Brendan: "Mom, why did Bob think that I drew these pictures as he described? I didn't have that in my mind....The Santa drawing and the whale in the sky drawing and the other drawings. I didn't plan it or have it in my mind while I drew." His mother added, not to her son but to me in an email:  "But Brendan did agree  that your descriptions matched  the outcome but he never thought of it like this himself."

This candid and revealing comment supports what we have been saying, that a child's drawing is the product of preconscious  intuition. Brendan may not recognize the source but he did recognize the validity of my comments. It adds weight to my point that children invest all subjects with a kind of mythical presence but without necessarily being aware of it.
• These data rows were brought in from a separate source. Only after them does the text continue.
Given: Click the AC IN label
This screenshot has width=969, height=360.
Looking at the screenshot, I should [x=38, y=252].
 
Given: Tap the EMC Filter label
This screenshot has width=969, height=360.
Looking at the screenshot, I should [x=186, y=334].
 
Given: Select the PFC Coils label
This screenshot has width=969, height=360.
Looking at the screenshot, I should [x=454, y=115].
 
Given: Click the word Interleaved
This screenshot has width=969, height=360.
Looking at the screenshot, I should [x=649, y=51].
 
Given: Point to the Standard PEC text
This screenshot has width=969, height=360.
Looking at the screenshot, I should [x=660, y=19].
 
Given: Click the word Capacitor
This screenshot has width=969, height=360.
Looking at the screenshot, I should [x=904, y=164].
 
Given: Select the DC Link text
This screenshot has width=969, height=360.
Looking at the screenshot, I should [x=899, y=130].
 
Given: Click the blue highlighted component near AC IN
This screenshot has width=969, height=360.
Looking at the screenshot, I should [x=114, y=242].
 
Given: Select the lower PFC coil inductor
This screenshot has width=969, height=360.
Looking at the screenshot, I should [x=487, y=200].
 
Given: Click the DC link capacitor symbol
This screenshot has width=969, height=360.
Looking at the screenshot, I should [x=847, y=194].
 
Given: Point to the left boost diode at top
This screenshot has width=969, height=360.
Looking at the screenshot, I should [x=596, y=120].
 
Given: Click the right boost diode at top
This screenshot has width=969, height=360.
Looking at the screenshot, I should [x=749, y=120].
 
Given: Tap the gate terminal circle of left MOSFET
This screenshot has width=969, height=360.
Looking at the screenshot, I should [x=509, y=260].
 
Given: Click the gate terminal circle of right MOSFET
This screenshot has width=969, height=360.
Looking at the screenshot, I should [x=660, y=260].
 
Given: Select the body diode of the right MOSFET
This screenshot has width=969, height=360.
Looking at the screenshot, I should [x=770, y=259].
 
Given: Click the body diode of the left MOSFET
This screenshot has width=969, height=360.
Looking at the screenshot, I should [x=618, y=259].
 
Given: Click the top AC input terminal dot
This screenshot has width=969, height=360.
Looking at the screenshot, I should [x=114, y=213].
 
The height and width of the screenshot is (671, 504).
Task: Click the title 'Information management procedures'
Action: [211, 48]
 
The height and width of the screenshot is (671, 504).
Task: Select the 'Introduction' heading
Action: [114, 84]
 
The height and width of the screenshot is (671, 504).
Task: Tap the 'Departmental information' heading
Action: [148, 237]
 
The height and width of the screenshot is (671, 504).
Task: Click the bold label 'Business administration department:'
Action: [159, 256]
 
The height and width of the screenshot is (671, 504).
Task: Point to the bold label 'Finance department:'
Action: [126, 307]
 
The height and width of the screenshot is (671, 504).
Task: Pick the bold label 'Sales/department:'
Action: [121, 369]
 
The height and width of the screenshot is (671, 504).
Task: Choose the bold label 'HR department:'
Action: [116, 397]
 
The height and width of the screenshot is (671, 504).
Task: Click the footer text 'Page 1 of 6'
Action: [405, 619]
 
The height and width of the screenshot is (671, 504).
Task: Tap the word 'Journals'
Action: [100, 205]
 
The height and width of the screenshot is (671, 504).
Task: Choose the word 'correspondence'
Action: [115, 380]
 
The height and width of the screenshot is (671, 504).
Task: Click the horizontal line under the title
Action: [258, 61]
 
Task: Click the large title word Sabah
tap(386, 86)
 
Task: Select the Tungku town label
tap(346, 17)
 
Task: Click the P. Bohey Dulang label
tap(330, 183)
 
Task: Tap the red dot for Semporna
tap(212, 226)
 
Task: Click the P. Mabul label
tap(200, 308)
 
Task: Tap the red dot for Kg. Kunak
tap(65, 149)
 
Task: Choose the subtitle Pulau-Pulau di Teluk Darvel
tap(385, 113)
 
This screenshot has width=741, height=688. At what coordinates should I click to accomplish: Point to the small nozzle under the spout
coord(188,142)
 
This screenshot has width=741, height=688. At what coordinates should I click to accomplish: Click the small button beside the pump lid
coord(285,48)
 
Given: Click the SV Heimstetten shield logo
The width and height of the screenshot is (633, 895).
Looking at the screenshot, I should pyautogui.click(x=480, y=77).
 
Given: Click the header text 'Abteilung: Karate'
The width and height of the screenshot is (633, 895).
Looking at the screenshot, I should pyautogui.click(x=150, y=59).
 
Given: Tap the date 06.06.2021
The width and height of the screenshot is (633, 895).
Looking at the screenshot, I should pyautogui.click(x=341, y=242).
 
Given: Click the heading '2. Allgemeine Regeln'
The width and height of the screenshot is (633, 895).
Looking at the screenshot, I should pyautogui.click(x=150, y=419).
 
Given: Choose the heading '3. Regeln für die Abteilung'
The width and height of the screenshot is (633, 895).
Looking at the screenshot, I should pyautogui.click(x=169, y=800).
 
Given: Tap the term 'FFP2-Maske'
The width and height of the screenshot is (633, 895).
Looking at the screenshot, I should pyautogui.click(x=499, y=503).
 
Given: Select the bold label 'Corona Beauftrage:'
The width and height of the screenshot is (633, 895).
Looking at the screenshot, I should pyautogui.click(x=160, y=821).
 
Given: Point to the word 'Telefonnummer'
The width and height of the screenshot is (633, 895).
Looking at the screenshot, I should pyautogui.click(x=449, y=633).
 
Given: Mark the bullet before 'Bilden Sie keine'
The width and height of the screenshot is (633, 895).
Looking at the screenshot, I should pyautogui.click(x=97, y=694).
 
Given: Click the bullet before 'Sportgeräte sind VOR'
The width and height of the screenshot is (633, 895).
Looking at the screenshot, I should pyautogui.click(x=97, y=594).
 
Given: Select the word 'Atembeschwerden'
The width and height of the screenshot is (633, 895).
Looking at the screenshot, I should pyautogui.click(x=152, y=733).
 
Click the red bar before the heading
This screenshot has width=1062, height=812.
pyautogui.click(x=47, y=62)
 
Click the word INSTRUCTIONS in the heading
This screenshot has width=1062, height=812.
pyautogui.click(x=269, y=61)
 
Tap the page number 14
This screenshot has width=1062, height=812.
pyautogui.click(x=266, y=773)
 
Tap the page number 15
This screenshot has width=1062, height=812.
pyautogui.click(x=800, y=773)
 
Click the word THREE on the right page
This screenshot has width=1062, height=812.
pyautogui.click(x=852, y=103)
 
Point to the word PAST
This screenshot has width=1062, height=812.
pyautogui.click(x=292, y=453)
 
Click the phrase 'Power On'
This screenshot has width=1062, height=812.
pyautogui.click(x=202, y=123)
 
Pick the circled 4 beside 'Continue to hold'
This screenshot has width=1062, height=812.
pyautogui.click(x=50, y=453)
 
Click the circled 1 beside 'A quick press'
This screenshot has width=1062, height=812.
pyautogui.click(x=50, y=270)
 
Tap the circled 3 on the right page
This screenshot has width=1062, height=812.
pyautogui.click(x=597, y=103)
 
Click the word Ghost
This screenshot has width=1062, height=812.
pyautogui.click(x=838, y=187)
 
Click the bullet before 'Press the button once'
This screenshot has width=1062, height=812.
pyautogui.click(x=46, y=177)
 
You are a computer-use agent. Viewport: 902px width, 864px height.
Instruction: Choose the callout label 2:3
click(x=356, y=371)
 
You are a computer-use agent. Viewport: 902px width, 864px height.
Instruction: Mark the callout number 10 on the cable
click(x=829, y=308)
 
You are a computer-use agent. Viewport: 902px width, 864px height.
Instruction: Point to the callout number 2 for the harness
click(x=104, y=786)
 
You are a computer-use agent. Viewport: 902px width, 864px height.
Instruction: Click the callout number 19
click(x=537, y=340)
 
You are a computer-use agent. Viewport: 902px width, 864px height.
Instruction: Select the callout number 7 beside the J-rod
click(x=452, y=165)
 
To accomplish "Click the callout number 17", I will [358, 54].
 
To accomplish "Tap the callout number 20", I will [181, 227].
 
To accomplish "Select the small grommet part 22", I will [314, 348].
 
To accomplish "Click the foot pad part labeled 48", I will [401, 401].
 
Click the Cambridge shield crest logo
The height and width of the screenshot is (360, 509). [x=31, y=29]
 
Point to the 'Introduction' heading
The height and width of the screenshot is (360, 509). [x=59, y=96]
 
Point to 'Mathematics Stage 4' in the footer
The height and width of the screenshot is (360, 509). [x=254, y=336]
* Animals have always played a role in myth making. This drawing  represents a concern for living harmoniously with the environment and those who dwell within it. It is no romantic fantasy but a matter of survival and children are quick to realize this truth. Environmental education is vitally important and ‘daily drawing' as a way of experiencing empathy is meant to be part of it. As Native cultures have claimed repeatedly, the land and all who inhabit the land, must be treated as sacred and mythic. Having children draw themes from nature in ways that promote empathy will help them enter mythic space. And over time, it will help create  a critical mass of  adults  prepared  to undertake the reforms needed to save the planet. Introducing the myths of other times and other cultures is a step in this direction, a step towards universal understanding, peace and harmony.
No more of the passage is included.